Про школу

Nov 05, 2012 21:58

Может быть , когда увижу его, то в первый момент сразу сравню его натуральное изображение с фотографией, выложенной в социальных сетях.
Вспомню некоторые особенности черт лица, заинтересовавшие меня при первом просмотре этой фотографии и сподвигло на воспоминания школьной поры, когда я впервые увидел его.
Поэтому сейчас в моей голове размещается вероятность нашей встречи на сходке однокласников двадцать лет спустя и я могу увидеть именно те моменты, которые заставят пристальней вглядеться в его лицо в частности, по-деталям, а потом посмотреть на общий его вид и еще раз в частности. Заглянуть в глаза, попробовать там отыскать всю его жизнь и разгадать загадку его существования.

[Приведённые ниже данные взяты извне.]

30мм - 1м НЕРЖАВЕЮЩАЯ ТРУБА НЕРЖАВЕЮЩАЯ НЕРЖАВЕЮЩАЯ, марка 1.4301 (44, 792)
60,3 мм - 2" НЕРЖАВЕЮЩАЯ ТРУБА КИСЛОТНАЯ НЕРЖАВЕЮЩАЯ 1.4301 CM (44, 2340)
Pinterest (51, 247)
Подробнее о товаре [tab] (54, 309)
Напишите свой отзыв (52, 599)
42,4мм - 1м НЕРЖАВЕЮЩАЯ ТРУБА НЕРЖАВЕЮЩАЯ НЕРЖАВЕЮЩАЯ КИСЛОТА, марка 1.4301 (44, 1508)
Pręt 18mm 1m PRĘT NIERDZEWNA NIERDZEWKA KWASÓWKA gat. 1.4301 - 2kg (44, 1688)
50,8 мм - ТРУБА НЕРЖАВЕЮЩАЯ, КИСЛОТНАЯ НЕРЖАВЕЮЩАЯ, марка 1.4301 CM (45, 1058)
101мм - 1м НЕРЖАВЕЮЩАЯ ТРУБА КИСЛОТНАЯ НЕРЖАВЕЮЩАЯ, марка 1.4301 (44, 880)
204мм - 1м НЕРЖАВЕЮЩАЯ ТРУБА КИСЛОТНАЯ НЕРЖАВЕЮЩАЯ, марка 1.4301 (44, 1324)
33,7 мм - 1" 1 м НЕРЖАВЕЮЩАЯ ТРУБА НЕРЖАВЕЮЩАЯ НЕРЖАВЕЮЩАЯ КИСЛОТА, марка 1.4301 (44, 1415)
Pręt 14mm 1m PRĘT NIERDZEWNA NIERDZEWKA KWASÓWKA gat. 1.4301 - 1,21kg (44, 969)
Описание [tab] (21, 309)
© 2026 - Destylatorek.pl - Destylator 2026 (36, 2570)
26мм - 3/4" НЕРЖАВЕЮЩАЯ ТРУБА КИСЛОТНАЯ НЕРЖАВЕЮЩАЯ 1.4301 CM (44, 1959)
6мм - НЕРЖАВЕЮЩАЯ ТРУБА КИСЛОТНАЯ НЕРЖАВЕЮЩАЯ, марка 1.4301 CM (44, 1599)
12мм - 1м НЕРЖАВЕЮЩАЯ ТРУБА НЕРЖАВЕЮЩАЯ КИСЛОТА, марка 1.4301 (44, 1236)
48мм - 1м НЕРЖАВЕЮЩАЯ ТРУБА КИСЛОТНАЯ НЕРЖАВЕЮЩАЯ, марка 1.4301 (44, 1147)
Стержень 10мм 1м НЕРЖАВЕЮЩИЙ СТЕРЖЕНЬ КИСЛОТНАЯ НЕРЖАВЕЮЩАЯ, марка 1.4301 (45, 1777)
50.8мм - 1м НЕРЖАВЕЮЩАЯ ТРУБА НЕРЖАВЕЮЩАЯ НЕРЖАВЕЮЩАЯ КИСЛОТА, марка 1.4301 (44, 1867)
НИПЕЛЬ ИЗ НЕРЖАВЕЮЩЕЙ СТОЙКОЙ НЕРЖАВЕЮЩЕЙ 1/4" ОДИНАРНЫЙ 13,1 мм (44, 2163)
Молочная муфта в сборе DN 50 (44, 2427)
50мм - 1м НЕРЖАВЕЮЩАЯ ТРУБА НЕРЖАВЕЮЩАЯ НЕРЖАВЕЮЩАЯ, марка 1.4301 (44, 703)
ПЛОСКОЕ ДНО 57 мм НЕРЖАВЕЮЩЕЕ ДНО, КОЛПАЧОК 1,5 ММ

Была надежда на новые, вновь выложенные фотографии, в которых, как тогда казалось, может открыться некоторая часть правды и прожитой человеком сущности. Увидеть его путь, представить всевозможные действия и поступки. При отсутствии данного, можно использовать интерьеры заднего фона фотографической картинки и включить тумблер логической фантазии.
Интересно было представить ключевые моменты пройденной жизни исследуемого. Те, которые стандартны для млекопитающего моего возраста, вне зависимости от географическо местоположения, среды развития и сопровождающего окружения.
Организм подчиняется природе. Желания, позывы, размышления и инстинктивные порывы всегда имеют одно направление в сторону увядания плоти, разжижения серого вещества и апатии ко всему, находящемся рядом. Пути к этому у каждого индивидуальны и имеют различную длину, но общее направление остается неизменным и не зависит ни от чьего желания.
Единственное, что я помню про него в школьные годы, это грустное выражение его верхней части лица. Нет, не макушки, подростково закрученных в хаос волос, а именно рамка в которую помещены его карие глаза.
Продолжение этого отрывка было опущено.